Let's fight about it.

  • cilantrofellow [any]
    ·
    4 years ago

    I would argue they are more like coral. Whales move with their nets while spiders use passive collection.

    Spiders are mobile land coral fight me.

    • garbology [he/him]
      hexagon
      ·
      4 years ago

      Spiders are mobile land coral fight me.

      We found it, the only correct take.

  • Hoyt [he/him]
    ·
    4 years ago

    Ah, yes. Spiders webs filtering bugs out of bug-rich air. I think this is how most people think of how spider webs work.

  • emizeko [they/them]
    ·
    4 years ago

    if I rip open my furnace to consume the filter, am I filter-feeding?

    • garbology [he/him]
      hexagon
      ·
      4 years ago

      Common mistake, you have to feed yourself TO the furnace filter to filter-feed.

  • jack [he/him, comrade/them]
    ·
    4 years ago

    There's obvious similarities, but a lot of significant differences that I think put them in separate categories.

    • Webs are an external structure while balleen or other filter feeding mechanisms are part of the body

    • Filter feeding is an active process the animal engages in while the web is a passive trap the spider can come and go from

    • Filter feeding involves consuming the filtered food whole, while a webbed creature must be killed and eaten in parts

    There are other animals that I think are more similar in feeding mechanisms to spiders than filter feeders are.
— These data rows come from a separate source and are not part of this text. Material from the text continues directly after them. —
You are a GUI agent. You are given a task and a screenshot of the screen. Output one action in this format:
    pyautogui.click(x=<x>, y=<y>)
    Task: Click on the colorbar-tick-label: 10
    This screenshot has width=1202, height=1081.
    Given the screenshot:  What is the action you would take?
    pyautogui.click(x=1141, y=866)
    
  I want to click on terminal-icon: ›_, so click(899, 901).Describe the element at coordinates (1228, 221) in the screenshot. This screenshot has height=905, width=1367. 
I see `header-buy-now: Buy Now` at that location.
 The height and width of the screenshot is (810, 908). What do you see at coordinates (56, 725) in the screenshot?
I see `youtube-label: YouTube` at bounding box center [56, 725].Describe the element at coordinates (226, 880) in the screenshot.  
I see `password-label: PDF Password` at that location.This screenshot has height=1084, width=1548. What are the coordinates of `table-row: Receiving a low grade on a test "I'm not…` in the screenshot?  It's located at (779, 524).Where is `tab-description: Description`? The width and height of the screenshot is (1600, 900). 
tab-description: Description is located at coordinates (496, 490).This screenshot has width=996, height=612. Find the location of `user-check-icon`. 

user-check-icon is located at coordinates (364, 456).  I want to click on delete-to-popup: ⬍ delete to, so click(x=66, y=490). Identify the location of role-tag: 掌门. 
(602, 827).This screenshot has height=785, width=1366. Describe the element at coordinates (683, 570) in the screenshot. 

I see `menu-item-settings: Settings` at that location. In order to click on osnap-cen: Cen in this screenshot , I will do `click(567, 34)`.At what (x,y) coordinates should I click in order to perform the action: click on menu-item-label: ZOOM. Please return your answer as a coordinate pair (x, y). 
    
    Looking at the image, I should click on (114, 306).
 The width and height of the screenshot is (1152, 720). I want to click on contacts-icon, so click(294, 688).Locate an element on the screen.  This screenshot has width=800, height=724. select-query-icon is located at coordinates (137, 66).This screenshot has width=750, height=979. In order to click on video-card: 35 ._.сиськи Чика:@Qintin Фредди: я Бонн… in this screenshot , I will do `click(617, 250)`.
I'd look at ant lion larvae, which dig a sand pit trap and actively kill the creatures that fall inside of it.

    So ultimately, traps and filter feeding have a lot in common, but they are distinct processes with many different forms in themselves.

    • garbology [he/him]
      hexagon
      ·
      4 years ago

      Webs are an external structure

      See I think this is debatable, since spider silk and baleen keratin are both non-living extruded structures.

      Filter feeding is an active process

      Good point but, I think it's not ironclad, since immobile sponges and molluscs filter-feed by just pumping water through, and some jellyfish are totally passive, waiting for their tentrils to enmesh and propel victims to their mouths all by themselves.

      Filter feeding involves consuming the filtered food whole

      True for most other filter-feeders, but why should it be a requirement to filter-feed?

      • jack [he/him, comrade/them]
        ·
        4 years ago

        Balleen is literally inside a whale's mouth. Hell, your teeth are non-living extruded structures, but they're obviously still part of the body.

        Like you say, sponges and sedentary molluscs actively pump water through themselves. I would not class most jellyfish as filter feeders, but as passive hunters, which is again a separate category from either of these.

        Here's another way to think of it: filter feeders use a structure to parse through their given medium ([almost?] always water), either actively moving through the medium, moving that medium over/through their filter mechanism , or both. The primary thing they are interacting with is the medium itself. Spiders and ant lions and other analogous creatures are altering their surroundings to be conducive to hunting. They are essentially little environmental engineers.

    • garbology [he/him]
      hexagon
      ·
      4 years ago

      Baleen and Spider silk are both non-living structures extruded by the animal, while fishing trawlers probably counts as animal tool use, like monkeys and apes fishing for termites.

    • garbology [he/him]
      hexagon
      ·
      4 years ago

      they are always right

      Oh real shit? Quick ask them if communism will win

  • YourBestComrade [he/him,none/use name]
    ·
    4 years ago

    Ehhhh, in my mind no, since webs aren't really filtering per se, generally it's more like an idle trap that animals run into than the more traditional filter-feeding of whales and such. For example in the case of baleen whales, they're actively filtering/separating the food(fish, shrimp, krill, etc.) out of the water( later getting rid of the excess water and other things that may have been caught while filter-feeding). In the case of spider webs, they're not really "filtering" anything.

  • happybadger [he/him]
    ·
    4 years ago

    I am a filter feeder when I eat spaghetti because it traps the meatballs.

    • garbology [he/him]
      hexagon
      ·
      4 years ago

      Not sure what this has to do with filter-feeding, but doesn't B_B have at least 2 very obvious alts who have posted regularly since the ban? both base_ball2 and commie_crab or whatever.